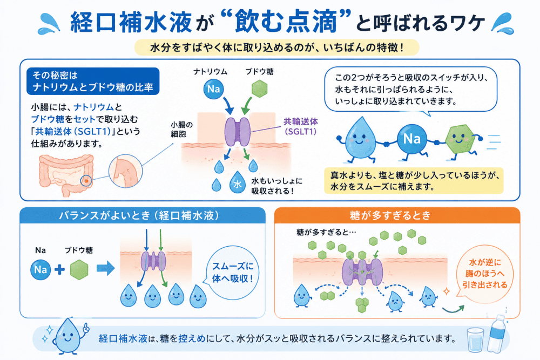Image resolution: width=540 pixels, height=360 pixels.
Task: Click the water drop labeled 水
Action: [237, 182]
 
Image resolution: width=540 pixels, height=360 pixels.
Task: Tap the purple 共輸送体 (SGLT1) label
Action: [301, 126]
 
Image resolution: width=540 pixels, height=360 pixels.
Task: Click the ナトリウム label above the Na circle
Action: [210, 72]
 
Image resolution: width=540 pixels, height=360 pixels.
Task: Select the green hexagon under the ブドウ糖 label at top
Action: [259, 89]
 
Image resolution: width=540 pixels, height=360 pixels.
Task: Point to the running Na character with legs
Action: [411, 140]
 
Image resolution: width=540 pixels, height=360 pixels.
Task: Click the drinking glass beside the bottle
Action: [475, 339]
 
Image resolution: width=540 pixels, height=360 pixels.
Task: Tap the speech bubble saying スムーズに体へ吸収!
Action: [232, 272]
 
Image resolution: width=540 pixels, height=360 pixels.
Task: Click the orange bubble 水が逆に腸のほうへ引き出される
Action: [484, 274]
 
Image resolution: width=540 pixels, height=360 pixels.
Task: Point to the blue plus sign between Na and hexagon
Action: [59, 269]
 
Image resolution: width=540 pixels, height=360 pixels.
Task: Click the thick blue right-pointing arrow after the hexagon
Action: [105, 268]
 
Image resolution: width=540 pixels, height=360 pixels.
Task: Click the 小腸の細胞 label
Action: [181, 130]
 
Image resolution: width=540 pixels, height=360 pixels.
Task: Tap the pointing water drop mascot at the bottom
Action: [70, 336]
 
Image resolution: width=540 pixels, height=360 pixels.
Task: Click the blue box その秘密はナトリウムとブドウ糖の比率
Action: [93, 81]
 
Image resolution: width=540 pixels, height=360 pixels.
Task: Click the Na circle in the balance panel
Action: [40, 269]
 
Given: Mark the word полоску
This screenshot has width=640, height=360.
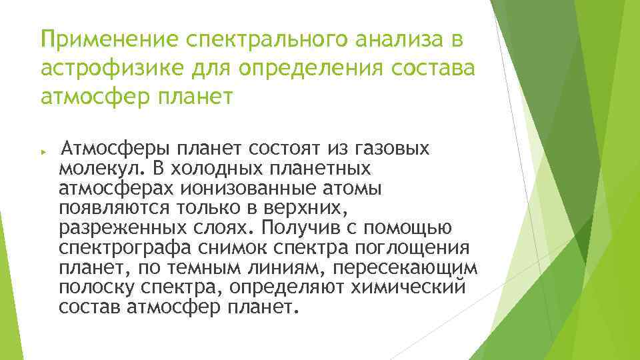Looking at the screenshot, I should (94, 289).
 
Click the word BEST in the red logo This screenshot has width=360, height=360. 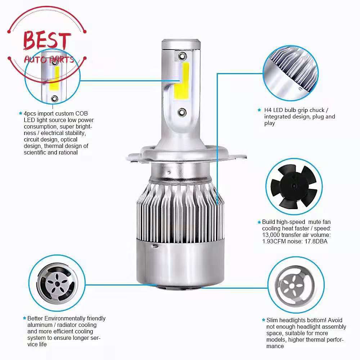[47, 40]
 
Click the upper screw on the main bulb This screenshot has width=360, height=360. [183, 55]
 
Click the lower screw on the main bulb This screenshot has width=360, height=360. [182, 112]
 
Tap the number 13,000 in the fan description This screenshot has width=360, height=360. [271, 235]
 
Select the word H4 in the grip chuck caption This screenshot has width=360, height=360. [268, 110]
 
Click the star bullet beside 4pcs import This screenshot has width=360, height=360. [21, 113]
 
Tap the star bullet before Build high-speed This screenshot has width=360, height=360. [259, 222]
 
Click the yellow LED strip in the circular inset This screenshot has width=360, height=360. [54, 78]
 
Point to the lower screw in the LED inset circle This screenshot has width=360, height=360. [55, 99]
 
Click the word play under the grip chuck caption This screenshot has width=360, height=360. [270, 123]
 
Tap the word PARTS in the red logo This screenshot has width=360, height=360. [62, 60]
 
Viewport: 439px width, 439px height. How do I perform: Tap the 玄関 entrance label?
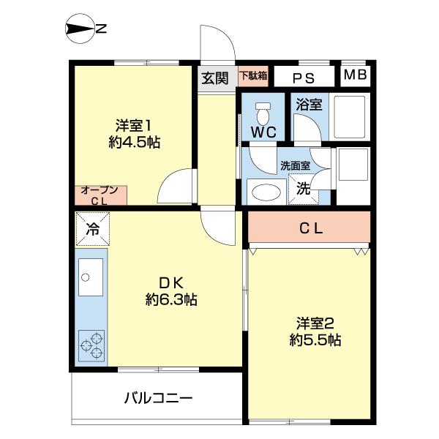[215, 77]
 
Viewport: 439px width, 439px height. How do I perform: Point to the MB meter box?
[356, 75]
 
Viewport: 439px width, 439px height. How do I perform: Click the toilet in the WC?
[263, 113]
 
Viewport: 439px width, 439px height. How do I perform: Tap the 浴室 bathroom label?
[309, 105]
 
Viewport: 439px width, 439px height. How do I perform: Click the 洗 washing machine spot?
[303, 188]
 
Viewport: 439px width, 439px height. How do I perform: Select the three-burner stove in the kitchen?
[92, 346]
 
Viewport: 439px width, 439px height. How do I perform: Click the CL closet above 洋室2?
[310, 228]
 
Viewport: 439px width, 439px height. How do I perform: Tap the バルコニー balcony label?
[157, 399]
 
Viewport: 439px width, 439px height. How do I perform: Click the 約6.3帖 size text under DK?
[170, 300]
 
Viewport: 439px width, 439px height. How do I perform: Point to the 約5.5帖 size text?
[315, 340]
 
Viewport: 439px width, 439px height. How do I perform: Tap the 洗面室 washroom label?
[295, 165]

======

→ THE EXERCISE:
List everything from the first of the lines above down to the line containing "Action: [475, 339]", inclusive, as a JSON array of strings, one string per line and no blank lines. Leave the pictures out.

→ REPLY:
[
  "Image resolution: width=540 pixels, height=360 pixels.",
  "Task: Click the water drop labeled 水",
  "Action: [237, 182]",
  "Image resolution: width=540 pixels, height=360 pixels.",
  "Task: Tap the purple 共輸送体 (SGLT1) label",
  "Action: [301, 126]",
  "Image resolution: width=540 pixels, height=360 pixels.",
  "Task: Click the ナトリウム label above the Na circle",
  "Action: [210, 72]",
  "Image resolution: width=540 pixels, height=360 pixels.",
  "Task: Select the green hexagon under the ブドウ糖 label at top",
  "Action: [259, 89]",
  "Image resolution: width=540 pixels, height=360 pixels.",
  "Task: Point to the running Na character with legs",
  "Action: [411, 140]",
  "Image resolution: width=540 pixels, height=360 pixels.",
  "Task: Click the drinking glass beside the bottle",
  "Action: [475, 339]"
]